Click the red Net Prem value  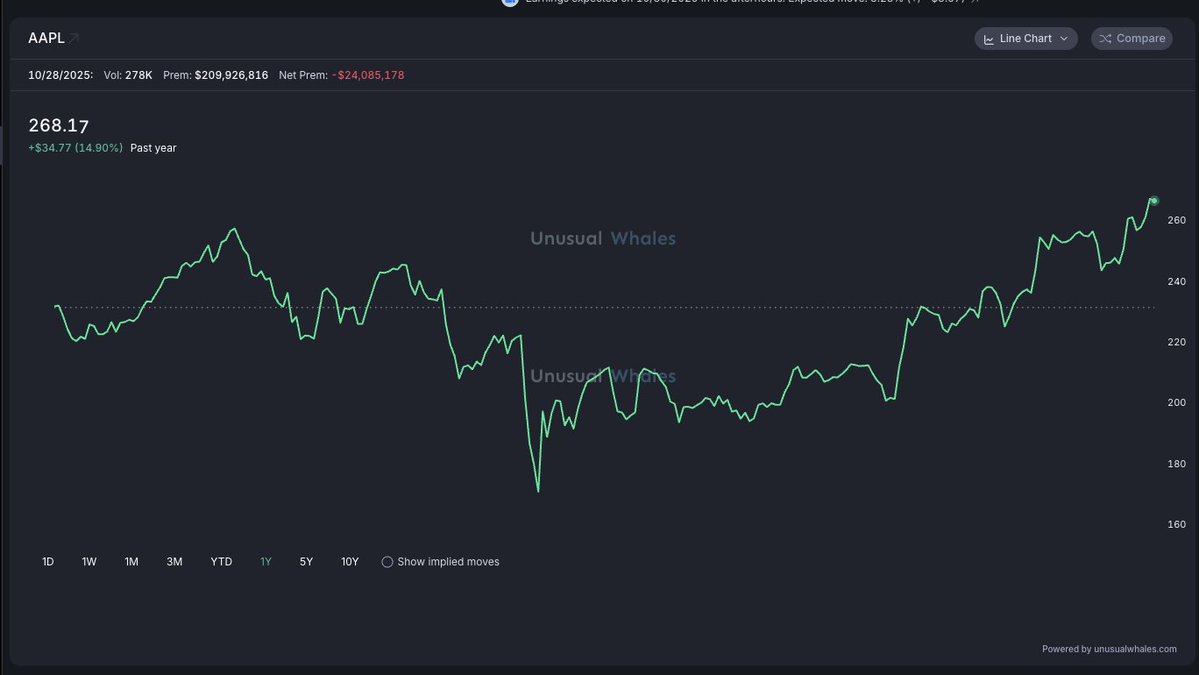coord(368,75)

====

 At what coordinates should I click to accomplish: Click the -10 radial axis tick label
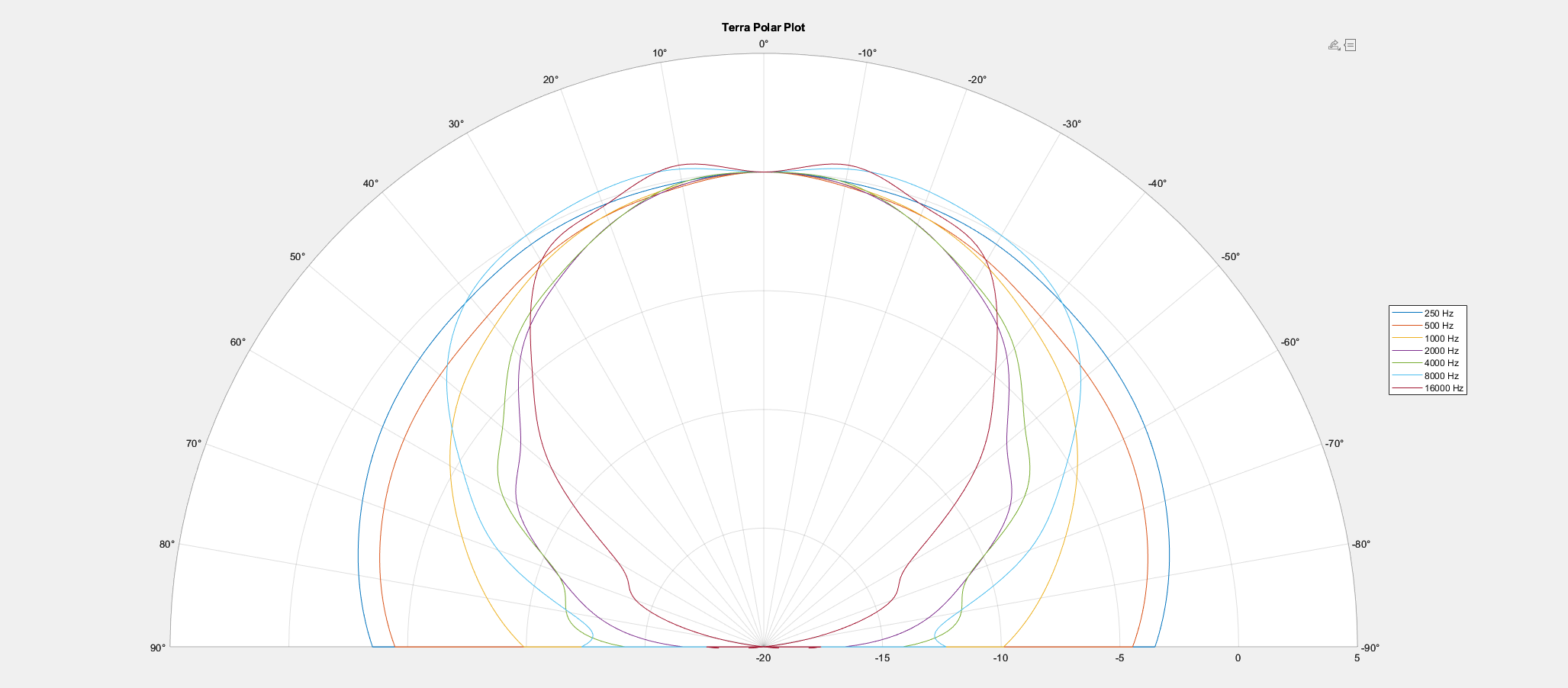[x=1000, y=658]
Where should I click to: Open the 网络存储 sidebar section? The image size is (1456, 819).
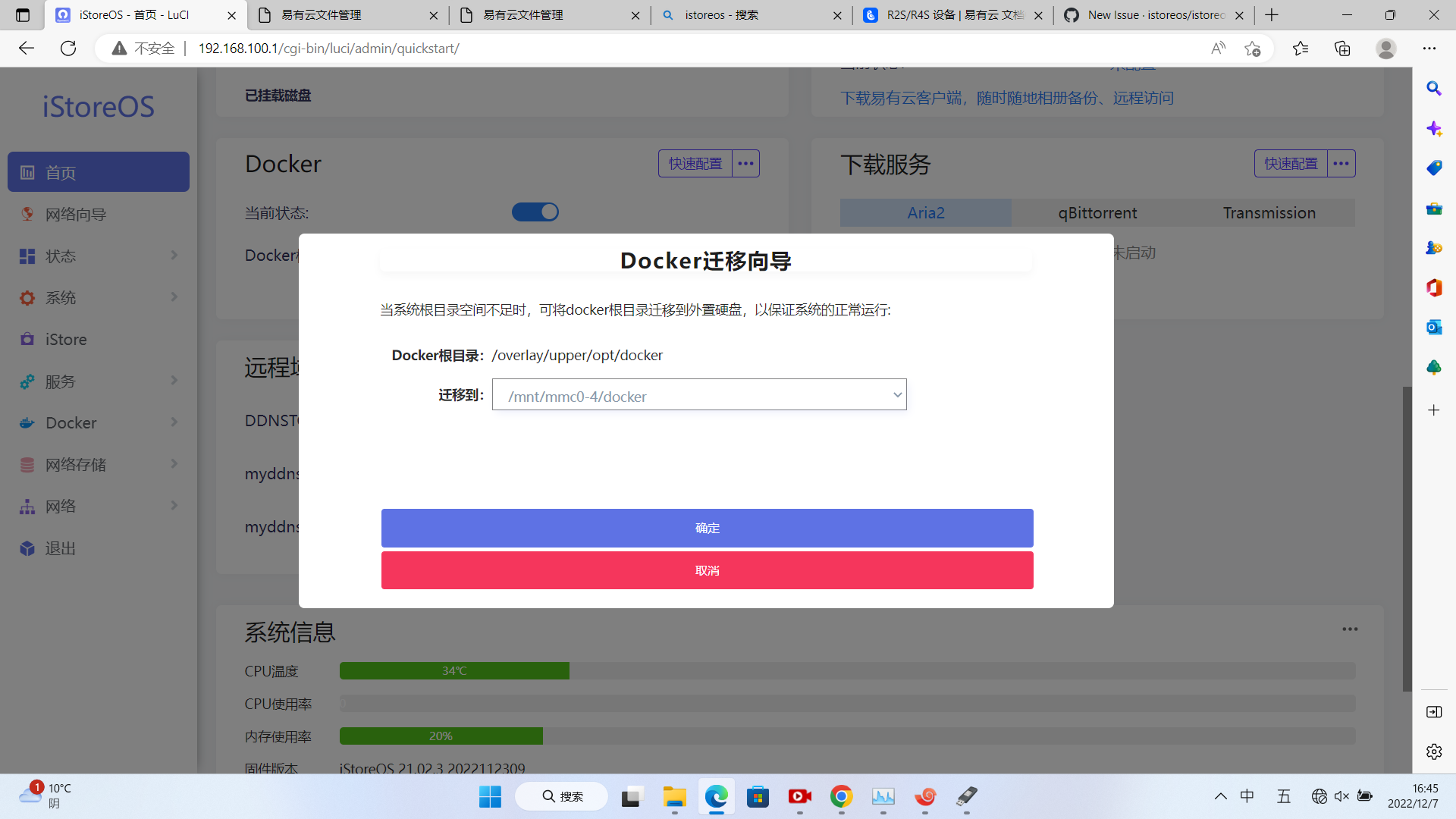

====

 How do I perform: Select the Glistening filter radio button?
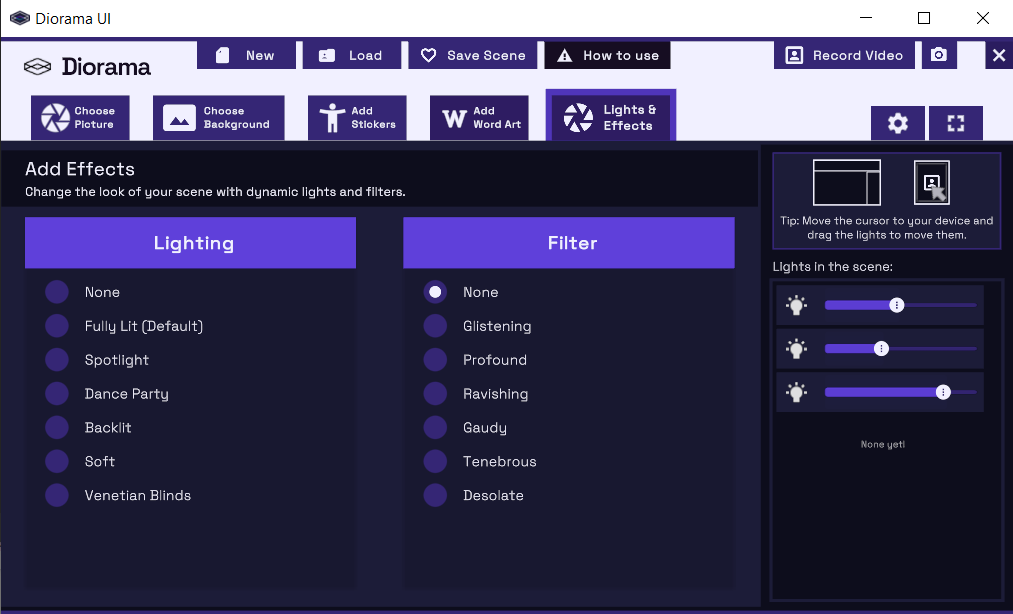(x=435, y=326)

====

Written exercise —
Please change "tick label" to "tick marker" in the rows starting at the line containing "At what coordinates" and ending at the line containing "Where should I", keeping everything else the same. Give only those rows, without the pictures.

Result of this task —
 At what coordinates should I click to accomplish: Click the -10 radial axis tick marker
[x=1000, y=658]
Where should I click to: Open the 网络存储 sidebar section? The image size is (1456, 819).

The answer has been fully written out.